AI and Ingenuity Help Environmental Scientist Solve the Case of the Missing Mangroves

What do you do when an intricate ecosystem of trees and roots disappears?

This was the mystery presented to researcher Hesham El-Askary, Ph.D., a professor in Chapman University’s Center of Excellence in Earth Systems Modeling & Observations.

He was alerted to the missing mangroves by NASA and U.S. Geological Survey joint program Landsat satellite images of the Arabian Gulf’s Jubail conservation area. They showed startling discrepancies as to how much of the coastline was covered in native mangroves — trees that support diverse ecosystems and thrive in salty conditions.

From 2000 to 2014, it looked like the entire forest had disappeared.

Professor Hesham El-Askary points to a map.
Professor El-Askary and Ph.D. student Wenzhao Li use computer technology to “find” mangrove forests that were missing from satellite images.

It turns out that while Landsat images make it easy to recognize variations in topography, they are far less effective at revealing differences in vegetation. As researchers studied bird’s-eye views of the mangrove distribution area, the submerged mangroves were being confused with salt marshes and macro algae.

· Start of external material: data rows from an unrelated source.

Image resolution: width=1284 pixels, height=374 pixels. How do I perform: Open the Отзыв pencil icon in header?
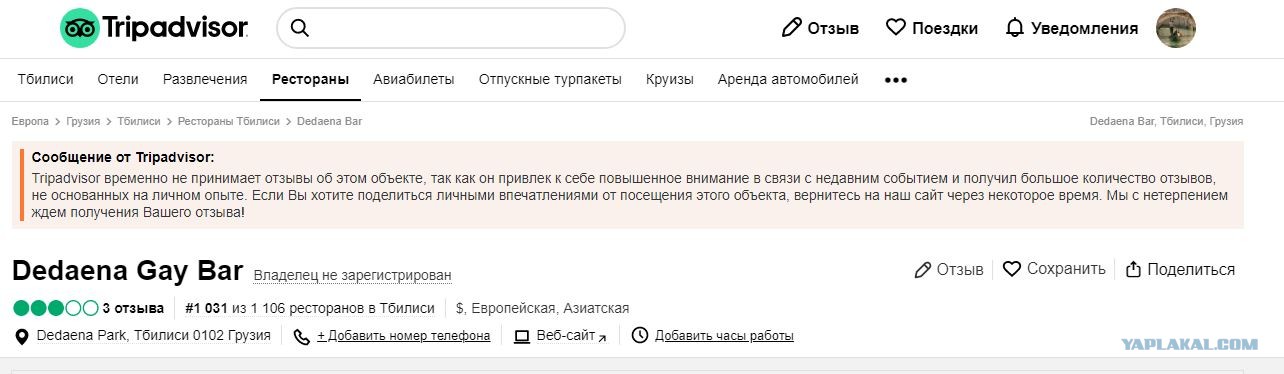pos(791,28)
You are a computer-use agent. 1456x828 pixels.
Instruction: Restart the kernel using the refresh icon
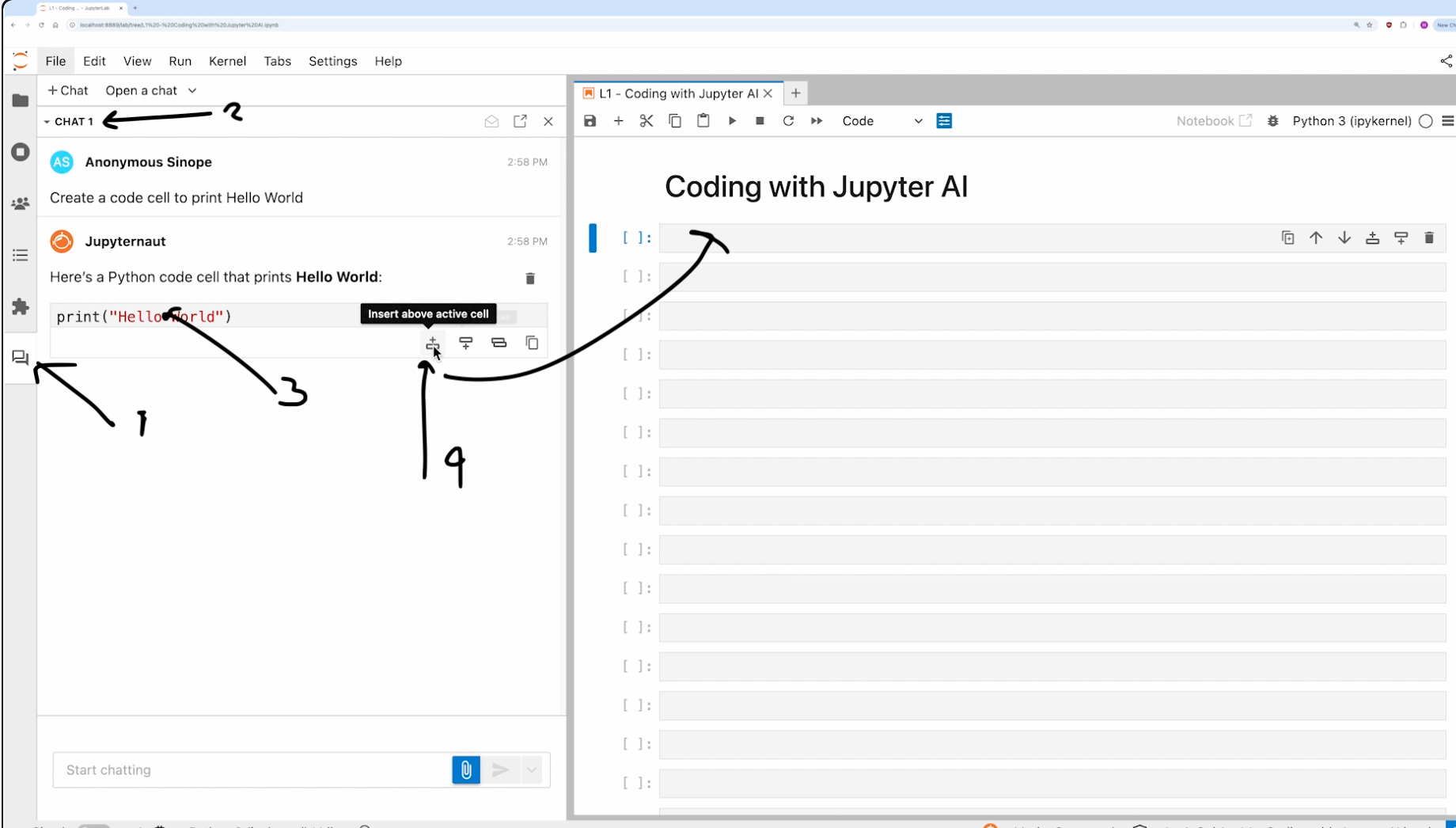click(788, 120)
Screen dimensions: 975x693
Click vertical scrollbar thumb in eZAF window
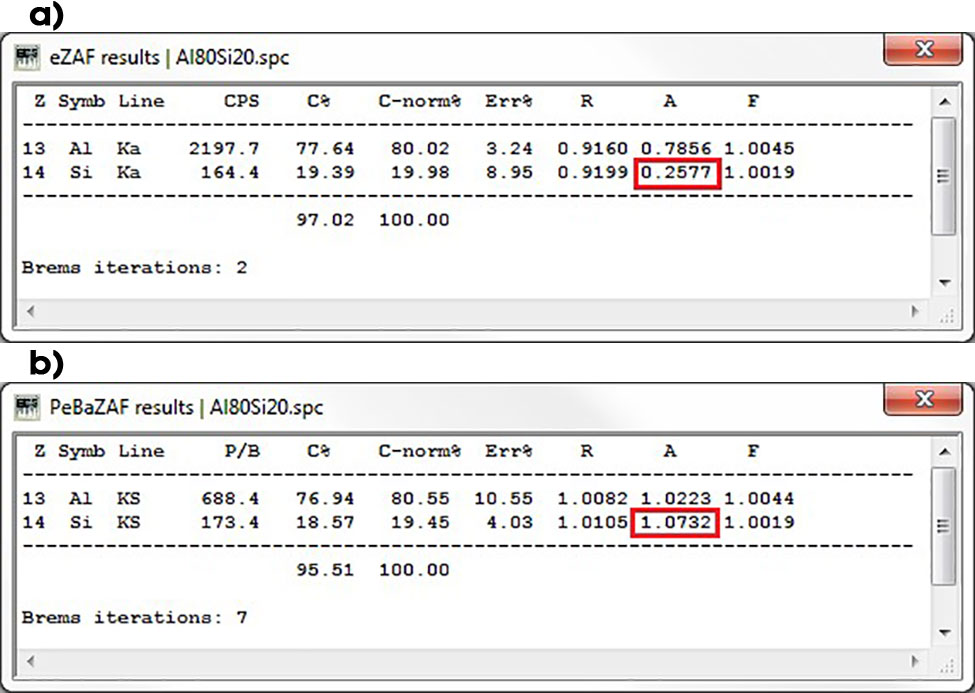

This is where the artificial intelligence comes in. El-Askary and his team used programs known as the Submerged Mangrove Recognition Index (SMRI), the Normalized Difference Vegetation Index (NDVI) and Classification and Regression Trees (CART) to gain some clarity.

The programs allowed researchers to sort through the visual density in satellite images and determine which part of the Jubail coastline was mangroves and which part was marsh, El-Askary says.

CART was 95% accurate in identifying mangroves, while the other programs achieved 90% accuracy. With this honor-roll-worthy lineup of programs, El-Askary and his team were able to “find” the forest through its trees.

The team’s findings directly support conservation efforts by the Environmental Protection Department of Saudi Aramco, Saudi Arabia’s state oil company. The research will also be used by the Center for Environment and Water of King Fahd University of Petroleum and Minerals in Dhahran.

“Both are working closely with us on the preservation of these marine ecosystems,” says El-Askary. “Our mapping techniques will be key in establishing a better understanding of how they are affected.”

Going forward, the Chapman team’s findings are likely to be applied wherever Mangrove forests are studied – especially to validate USGS datasets, since that information is generally considered a baseline for mangrove mapping and monitoring.

The team’s approach of combining traditional AI algorithms with knowledge-based expertise may also be applied to solve satellite-data issues in other areas of research, such as analyzing crop growth, planning cities and monitoring traffic patterns.

And for the time being, mangrove forests of the world remain safely in sight.

Disappearing Trees

You can find mangrove forests in 123 countries – most of them in tropical latitudes. The arid Middle East accounts for about 0.4% of global mangroves. These coastal trees and shrubs play an important part in regulating climate by sequestering atmospheric carbon. They also help moderate extreme weather events such as cyclones and tsunamis.

About 90% of global mangroves are critically endangered. They are nearing extinction in as many as 26 countries.